_Exercise task:_ Reproduce the records word for word, from the very first line down to and including the line that contains "[x=784, y=335]".

Click-target records:

○ ○ ○ ○

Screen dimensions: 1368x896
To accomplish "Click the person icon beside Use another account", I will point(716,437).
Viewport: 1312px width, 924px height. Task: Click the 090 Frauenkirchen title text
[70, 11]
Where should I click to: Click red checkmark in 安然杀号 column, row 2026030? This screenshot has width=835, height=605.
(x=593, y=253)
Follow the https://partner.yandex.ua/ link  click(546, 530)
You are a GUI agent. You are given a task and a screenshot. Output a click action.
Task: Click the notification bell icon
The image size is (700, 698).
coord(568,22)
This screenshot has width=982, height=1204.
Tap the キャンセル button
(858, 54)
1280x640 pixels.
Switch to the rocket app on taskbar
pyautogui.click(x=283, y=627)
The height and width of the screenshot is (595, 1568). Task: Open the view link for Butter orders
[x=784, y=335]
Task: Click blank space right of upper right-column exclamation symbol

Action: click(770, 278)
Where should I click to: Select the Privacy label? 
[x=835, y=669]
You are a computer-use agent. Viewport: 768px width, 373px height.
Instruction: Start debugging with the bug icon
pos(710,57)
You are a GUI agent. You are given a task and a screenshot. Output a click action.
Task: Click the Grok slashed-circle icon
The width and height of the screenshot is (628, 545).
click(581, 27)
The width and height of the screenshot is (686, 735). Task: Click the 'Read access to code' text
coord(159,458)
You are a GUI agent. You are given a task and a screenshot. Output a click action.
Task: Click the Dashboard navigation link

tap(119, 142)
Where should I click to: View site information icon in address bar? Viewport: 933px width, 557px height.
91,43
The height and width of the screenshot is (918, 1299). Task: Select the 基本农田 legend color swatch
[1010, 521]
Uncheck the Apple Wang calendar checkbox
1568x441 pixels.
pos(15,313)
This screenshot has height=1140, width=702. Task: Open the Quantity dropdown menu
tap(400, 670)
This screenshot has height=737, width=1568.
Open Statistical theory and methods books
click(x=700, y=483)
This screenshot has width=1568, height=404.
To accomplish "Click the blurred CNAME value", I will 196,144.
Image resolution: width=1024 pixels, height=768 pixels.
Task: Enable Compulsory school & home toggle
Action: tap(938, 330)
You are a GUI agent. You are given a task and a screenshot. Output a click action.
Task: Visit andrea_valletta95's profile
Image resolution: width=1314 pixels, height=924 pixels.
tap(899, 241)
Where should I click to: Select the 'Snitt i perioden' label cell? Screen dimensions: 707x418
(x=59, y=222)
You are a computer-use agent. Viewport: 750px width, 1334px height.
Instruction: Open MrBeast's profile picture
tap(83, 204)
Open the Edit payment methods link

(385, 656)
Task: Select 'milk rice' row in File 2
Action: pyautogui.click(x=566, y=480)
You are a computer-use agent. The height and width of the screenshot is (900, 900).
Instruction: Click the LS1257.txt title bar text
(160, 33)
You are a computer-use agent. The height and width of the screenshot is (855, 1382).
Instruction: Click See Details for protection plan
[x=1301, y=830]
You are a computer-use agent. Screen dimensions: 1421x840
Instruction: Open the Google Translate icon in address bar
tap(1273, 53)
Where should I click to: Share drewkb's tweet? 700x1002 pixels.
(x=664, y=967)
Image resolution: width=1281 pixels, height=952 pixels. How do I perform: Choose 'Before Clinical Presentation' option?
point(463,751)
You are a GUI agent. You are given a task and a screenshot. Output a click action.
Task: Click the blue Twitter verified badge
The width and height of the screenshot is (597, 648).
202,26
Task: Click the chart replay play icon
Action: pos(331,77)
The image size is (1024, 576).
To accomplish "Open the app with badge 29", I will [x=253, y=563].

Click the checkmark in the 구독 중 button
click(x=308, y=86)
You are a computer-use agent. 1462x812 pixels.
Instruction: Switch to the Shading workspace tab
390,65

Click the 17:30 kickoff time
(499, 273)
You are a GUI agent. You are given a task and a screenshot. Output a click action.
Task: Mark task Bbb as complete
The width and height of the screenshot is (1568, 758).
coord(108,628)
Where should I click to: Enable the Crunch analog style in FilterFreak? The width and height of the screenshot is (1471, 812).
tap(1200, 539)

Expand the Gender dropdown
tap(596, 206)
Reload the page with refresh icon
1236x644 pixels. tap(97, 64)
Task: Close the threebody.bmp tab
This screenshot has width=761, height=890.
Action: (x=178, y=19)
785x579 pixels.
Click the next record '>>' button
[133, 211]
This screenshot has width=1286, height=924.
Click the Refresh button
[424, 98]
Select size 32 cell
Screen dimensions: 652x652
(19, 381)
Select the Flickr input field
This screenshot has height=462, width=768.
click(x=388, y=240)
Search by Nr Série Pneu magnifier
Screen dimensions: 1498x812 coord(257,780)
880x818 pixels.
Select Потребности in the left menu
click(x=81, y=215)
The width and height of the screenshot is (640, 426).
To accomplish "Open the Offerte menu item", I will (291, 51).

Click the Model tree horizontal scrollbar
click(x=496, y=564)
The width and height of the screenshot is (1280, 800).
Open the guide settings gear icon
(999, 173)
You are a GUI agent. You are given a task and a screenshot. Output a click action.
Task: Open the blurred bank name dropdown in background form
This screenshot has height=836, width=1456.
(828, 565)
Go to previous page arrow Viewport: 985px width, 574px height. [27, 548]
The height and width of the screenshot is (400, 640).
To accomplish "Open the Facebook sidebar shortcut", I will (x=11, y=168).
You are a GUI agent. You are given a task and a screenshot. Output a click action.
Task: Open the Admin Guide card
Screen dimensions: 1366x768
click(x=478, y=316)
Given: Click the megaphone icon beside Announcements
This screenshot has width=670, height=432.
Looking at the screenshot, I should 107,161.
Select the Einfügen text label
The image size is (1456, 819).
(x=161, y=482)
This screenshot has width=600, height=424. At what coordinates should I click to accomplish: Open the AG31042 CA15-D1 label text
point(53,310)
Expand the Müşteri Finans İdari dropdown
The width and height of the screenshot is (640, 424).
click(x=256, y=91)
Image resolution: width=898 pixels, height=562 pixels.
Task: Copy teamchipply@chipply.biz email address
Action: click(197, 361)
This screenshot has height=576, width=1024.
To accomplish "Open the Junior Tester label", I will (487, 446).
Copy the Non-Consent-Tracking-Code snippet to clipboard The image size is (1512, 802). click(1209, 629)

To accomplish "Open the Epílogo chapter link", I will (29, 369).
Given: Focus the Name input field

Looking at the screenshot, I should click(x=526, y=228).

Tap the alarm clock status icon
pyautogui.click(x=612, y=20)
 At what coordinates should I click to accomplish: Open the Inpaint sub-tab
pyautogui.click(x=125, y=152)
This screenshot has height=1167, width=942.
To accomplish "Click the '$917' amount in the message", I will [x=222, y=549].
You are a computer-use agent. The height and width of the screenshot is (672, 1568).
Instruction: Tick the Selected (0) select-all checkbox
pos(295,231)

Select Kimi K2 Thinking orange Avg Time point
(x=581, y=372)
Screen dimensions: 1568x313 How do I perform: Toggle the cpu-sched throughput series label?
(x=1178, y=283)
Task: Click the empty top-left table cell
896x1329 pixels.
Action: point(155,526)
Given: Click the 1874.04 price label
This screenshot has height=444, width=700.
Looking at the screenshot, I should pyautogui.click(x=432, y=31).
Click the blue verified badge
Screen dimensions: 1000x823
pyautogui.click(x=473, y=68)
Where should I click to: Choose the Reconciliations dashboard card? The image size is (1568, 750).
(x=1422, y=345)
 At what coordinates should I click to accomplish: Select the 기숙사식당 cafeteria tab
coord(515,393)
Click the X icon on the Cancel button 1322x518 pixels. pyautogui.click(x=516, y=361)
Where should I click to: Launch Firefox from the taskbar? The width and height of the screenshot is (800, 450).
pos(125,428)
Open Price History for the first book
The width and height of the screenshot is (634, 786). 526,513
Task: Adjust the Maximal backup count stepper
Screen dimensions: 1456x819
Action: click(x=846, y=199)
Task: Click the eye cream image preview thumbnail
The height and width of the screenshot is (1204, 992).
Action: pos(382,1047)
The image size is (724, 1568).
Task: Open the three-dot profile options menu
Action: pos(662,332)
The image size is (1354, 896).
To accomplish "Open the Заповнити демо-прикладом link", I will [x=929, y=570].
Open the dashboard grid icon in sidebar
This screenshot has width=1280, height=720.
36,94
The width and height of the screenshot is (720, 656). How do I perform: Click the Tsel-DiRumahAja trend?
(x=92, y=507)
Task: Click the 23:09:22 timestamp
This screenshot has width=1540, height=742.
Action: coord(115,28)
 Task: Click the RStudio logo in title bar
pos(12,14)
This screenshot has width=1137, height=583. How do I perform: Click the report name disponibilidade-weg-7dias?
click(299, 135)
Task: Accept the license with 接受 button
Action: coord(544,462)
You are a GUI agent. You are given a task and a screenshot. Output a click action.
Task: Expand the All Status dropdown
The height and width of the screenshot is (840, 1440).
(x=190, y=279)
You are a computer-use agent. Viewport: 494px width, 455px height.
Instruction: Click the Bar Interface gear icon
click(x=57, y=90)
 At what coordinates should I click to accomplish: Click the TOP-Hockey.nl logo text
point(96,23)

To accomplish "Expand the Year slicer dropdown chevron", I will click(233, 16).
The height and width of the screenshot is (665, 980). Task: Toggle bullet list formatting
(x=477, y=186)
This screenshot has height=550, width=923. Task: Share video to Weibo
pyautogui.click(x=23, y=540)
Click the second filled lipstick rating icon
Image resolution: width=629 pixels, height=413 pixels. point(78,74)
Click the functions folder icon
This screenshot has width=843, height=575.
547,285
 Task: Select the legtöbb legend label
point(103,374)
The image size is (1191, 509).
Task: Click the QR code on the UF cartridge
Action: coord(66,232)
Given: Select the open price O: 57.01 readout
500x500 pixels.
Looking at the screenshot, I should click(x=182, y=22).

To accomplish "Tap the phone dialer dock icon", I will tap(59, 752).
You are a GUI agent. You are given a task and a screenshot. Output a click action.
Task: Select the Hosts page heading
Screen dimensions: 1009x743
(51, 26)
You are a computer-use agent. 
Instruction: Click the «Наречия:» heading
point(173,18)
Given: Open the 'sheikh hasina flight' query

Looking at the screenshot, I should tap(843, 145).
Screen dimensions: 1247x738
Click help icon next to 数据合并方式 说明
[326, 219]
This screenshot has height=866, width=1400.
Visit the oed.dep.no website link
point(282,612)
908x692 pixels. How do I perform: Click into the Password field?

○ ○ ○ ○

_Full answer:_
Screen dimensions: 1368x896
To accomplish "Click the person icon beside Use another account", I will point(716,437).
Viewport: 1312px width, 924px height. Task: Click the 090 Frauenkirchen title text
[70, 11]
Where should I click to: Click red checkmark in 安然杀号 column, row 2026030? This screenshot has width=835, height=605.
(x=593, y=253)
Follow the https://partner.yandex.ua/ link  click(546, 530)
You are a GUI agent. You are given a task and a screenshot. Output a click action.
Task: Click the notification bell icon
The image size is (700, 698).
coord(568,22)
This screenshot has width=982, height=1204.
Tap the キャンセル button
(858, 54)
1280x640 pixels.
Switch to the rocket app on taskbar
pyautogui.click(x=283, y=627)
The height and width of the screenshot is (595, 1568). Task: Open the view link for Butter orders
[x=784, y=335]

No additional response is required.